** STORED ROWS **
* * * *
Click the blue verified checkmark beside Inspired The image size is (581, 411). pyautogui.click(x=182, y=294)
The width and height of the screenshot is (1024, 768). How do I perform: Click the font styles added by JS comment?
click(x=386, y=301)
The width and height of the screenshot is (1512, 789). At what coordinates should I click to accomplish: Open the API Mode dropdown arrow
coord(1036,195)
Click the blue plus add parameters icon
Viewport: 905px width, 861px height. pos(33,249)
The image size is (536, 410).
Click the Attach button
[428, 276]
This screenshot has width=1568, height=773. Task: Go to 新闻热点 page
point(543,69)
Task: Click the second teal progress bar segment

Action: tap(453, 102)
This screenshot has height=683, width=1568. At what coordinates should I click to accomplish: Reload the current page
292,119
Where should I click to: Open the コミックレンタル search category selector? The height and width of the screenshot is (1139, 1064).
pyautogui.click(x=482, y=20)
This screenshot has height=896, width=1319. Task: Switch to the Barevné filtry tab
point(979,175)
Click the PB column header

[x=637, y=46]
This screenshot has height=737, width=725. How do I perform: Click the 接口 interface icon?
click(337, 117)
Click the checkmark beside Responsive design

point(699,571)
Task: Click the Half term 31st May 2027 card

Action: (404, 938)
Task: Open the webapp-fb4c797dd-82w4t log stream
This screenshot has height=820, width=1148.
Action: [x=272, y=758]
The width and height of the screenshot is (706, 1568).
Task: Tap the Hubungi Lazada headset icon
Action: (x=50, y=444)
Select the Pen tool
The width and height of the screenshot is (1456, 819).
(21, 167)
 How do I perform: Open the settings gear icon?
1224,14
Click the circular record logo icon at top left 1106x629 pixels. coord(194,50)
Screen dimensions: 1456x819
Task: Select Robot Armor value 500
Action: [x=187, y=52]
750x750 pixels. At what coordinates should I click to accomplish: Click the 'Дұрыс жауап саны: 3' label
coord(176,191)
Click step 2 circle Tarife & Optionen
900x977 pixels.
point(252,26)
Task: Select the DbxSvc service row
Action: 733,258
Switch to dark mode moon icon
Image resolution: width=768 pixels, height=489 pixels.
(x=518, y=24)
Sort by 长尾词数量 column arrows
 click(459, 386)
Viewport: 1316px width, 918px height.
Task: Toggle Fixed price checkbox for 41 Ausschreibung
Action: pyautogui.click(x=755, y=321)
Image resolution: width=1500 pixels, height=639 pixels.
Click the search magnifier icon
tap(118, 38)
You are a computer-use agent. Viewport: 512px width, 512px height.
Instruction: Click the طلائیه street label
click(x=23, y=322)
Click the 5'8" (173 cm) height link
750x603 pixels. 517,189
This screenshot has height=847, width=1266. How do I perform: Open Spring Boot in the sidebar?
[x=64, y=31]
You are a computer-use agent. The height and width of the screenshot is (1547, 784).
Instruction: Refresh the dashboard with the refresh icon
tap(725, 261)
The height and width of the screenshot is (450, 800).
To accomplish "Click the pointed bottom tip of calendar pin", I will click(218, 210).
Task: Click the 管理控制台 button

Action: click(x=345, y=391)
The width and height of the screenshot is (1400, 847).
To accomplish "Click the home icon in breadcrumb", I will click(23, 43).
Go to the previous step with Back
* * * *
** BRIEF **
Scale the rows again, starting with the line that contains "Task: Click the second" and going on through the line that contains "Action: (404, 938)", requests included. Multiply every coordinate in the answers by 1.75 and round each result to a whole number, rounding halves up, while leaving the numbers in the requests unchanged.

** RESULT **
Task: Click the second teal progress bar segment

Action: tap(793, 179)
This screenshot has height=683, width=1568. At what coordinates should I click to accomplish: Reload the current page
511,208
Where should I click to: Open the コミックレンタル search category selector? The height and width of the screenshot is (1139, 1064).
pyautogui.click(x=844, y=35)
This screenshot has height=896, width=1319. Task: Switch to the Barevné filtry tab
point(1713,306)
Click the PB column header

[x=1115, y=81]
This screenshot has height=737, width=725. How do I perform: Click the 接口 interface icon?
click(590, 205)
Click the checkmark beside Responsive design

point(1223,999)
Task: Click the Half term 31st May 2027 card

Action: (707, 1642)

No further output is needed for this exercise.